O episódio deve servir de alerta não apenas para a aplicação rigorosa da legislação, mas também para a importância de políticas públicas, ações educativas e conscientização familiar que protejam crianças e adolescentes, garantindo seu direito a uma infância segura e livre de preconceito.

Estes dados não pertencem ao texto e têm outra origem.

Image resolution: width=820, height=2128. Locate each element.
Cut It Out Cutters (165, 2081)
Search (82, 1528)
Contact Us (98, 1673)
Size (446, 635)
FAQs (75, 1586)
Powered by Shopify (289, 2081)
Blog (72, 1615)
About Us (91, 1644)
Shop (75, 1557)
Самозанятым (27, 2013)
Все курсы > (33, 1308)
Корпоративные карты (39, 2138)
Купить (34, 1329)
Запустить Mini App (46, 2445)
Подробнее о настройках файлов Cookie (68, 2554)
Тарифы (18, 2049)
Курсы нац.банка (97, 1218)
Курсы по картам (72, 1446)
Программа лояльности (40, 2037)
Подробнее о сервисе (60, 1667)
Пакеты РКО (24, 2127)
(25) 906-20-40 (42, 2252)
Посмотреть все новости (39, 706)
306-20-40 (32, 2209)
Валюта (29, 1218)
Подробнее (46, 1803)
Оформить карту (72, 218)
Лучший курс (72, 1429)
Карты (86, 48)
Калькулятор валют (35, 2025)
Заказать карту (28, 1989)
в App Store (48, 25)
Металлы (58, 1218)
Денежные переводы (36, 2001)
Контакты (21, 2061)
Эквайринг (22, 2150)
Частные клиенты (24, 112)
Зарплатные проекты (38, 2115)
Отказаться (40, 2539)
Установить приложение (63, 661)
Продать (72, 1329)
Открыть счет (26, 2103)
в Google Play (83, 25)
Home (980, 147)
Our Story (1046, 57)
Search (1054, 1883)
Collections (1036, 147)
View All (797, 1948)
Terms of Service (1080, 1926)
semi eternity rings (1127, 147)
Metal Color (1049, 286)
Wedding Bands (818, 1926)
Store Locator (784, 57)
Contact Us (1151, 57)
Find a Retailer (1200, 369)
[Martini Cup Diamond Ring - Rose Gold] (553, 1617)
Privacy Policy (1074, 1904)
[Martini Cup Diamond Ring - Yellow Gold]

A homofobia, quando dirigida a crianças, transcende o campo da moralidade e da ética, entrando no domínio do direito e da proteção integral da criança, conforme preconiza o Estatuto da Criança e do Adolescente. A efetividade da legislação, somada à responsabilidade das plataformas digitais e à educação para o respeito à diversidade, é fundamental para construir um ambiente seguro, inclusivo e democrático. O caso das filhas de Ivete Sangalo evidencia que ainda há um longo caminho a percorrer para que a infância seja respeitada como um período de desenvolvimento protegido, livre de discriminação e violência.
REFERÊNCIAS:
BRASIL. Supremo Tribunal Federal. ADO 26. Disponível em: https://portal.stf.jus.br/noticias/verNoticiaDetalhe.asp?idConteudo=414010. Acesso em: 17 ago. 2025.
BRASIL. Código Penal Brasileiro. Lei nº 2.848, de 7 de dezembro de 1940. Disponível em: https://www.planalto.gov.br/ccivil_03/leis/1940-02-07.htm. Acesso em: 17 ago. 2025.
BRASIL. Estatuto da Criança e do Adolescente. Lei nº 8.069, de 13 de julho de 1990. Disponível em: https://www.planalto.gov.br/ccivil_03/leis/L8069.htm. Acesso em: 17 ago. 2025.
CORREIO BRAZILIENSE. Filha de Ivete Sangalo é alvo de homofobia na web após gravação. Disponível em: https://www.correiobraziliense.com.br/colunistas/mariana-morais/2025/08/7224922-filha-de-ivete-sangalo-e-alvo-de-homofobia-na-web-apos-gravacao.html. Acesso em: 17 ago. 2025.
TERRA. Filha de Ivete Sangalo sofre ataques homofóbicos nas redes sociais. Disponível em: https://www.terra.com.br/diversao/gente/famosos-em-redes-sociais/filha-de-ivete-sofre-ataques-preconceituosos-apos-corte-de-cabelo-curto-quer-ser-menino%2Cb47efc6d4722b454929062b93bebb86all88hafn.html. Acesso em: 17 ago. 2025.